Insight into the role of Ce incorporation into energy-efficient flash-PEO films for the corrosion protection of additive-manufactured Al10SiMg

Abstract

This study reports the development of a thin and energy-efficient plasma electrolytic oxidation (PEO) protective coating on additively manufactured Al10SiMg using an electrolyte composed of Na3(P3O6)3, KOH, Na2EDTA and Ce2(SO4)3. The oxidation period was varied from 100 s to 300 s to understand the correlation between energy consumption and cerium incorporation, as well as its impact on the structural and corrosion resistance of the PEO film.
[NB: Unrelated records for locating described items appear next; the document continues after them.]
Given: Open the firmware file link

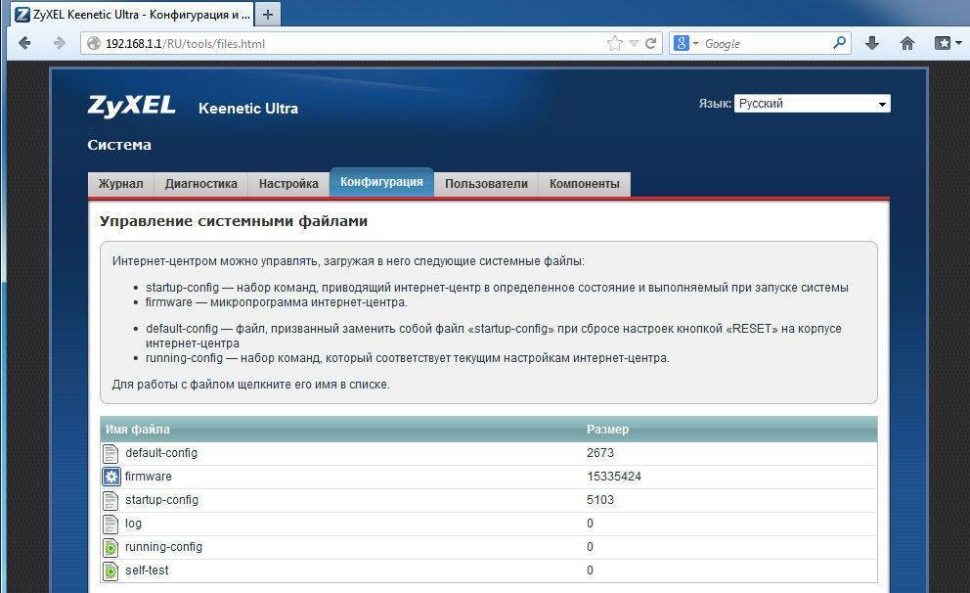Looking at the screenshot, I should (x=149, y=477).
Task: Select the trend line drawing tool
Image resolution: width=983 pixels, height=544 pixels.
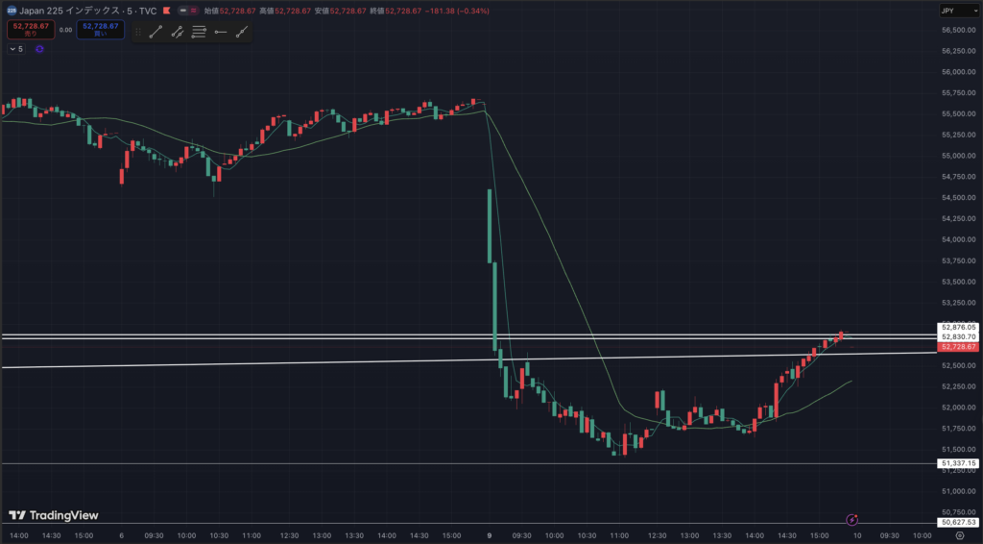Action: [x=156, y=32]
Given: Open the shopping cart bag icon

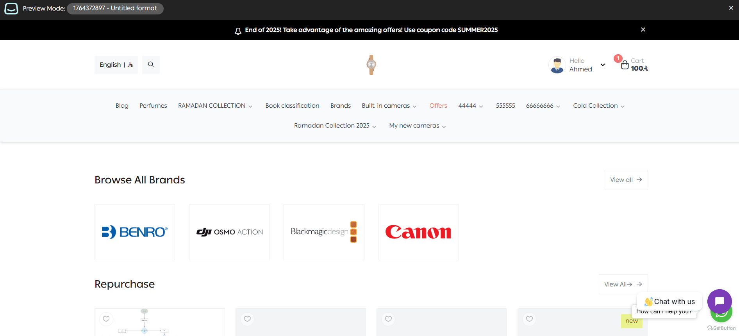Looking at the screenshot, I should 625,65.
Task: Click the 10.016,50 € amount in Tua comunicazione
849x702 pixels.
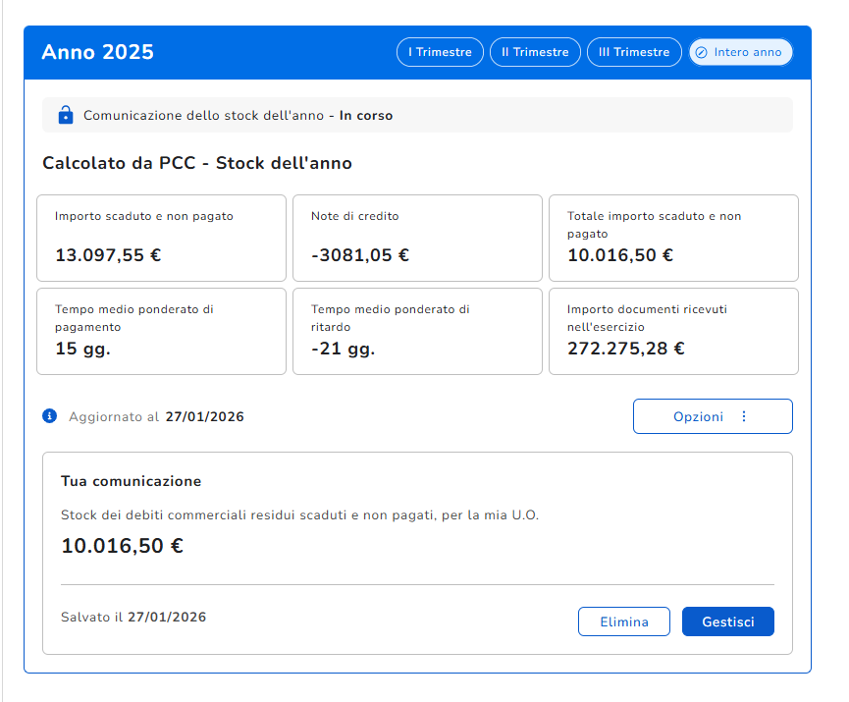Action: pos(123,546)
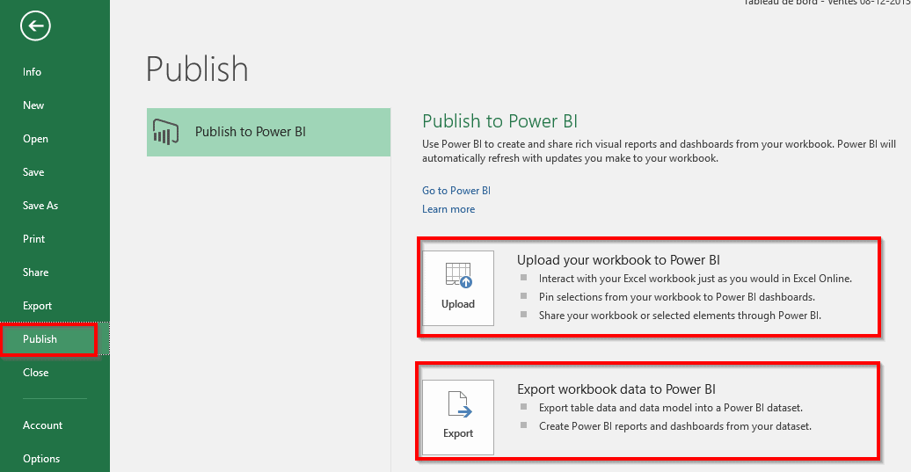Choose Open from the left sidebar
Image resolution: width=911 pixels, height=472 pixels.
click(36, 139)
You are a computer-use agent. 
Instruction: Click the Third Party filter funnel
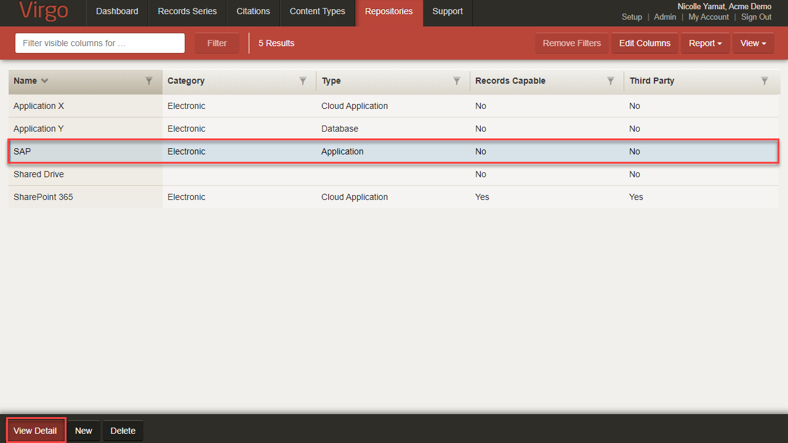coord(765,81)
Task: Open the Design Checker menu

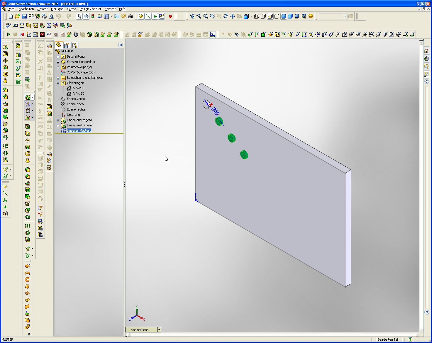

To obtain a mechanistic understanding of the role of cerium, the structural properties before and after immersion in 3.5 wt% NaCl solution were analyzed to determine how cerium functions as an active corrosion inhibitor when incorporated into the PEO layer. The findings revealed successful and uniform cerium incorporation throughout the PEO coating (up to a 200 s oxidation time). The inhibitory effect of Ce was evidenced by the increase in the impedance modulus (Z0.01 Hz), which was up to twice as effective as that of PEO without cerium. The Ce-doped PEO protective film, with its intrinsic surface porosity, provides substantial dry and wet adhesion to organic coating systems, making it an eco-friendly priming layer for practical applications requiring post-treatment.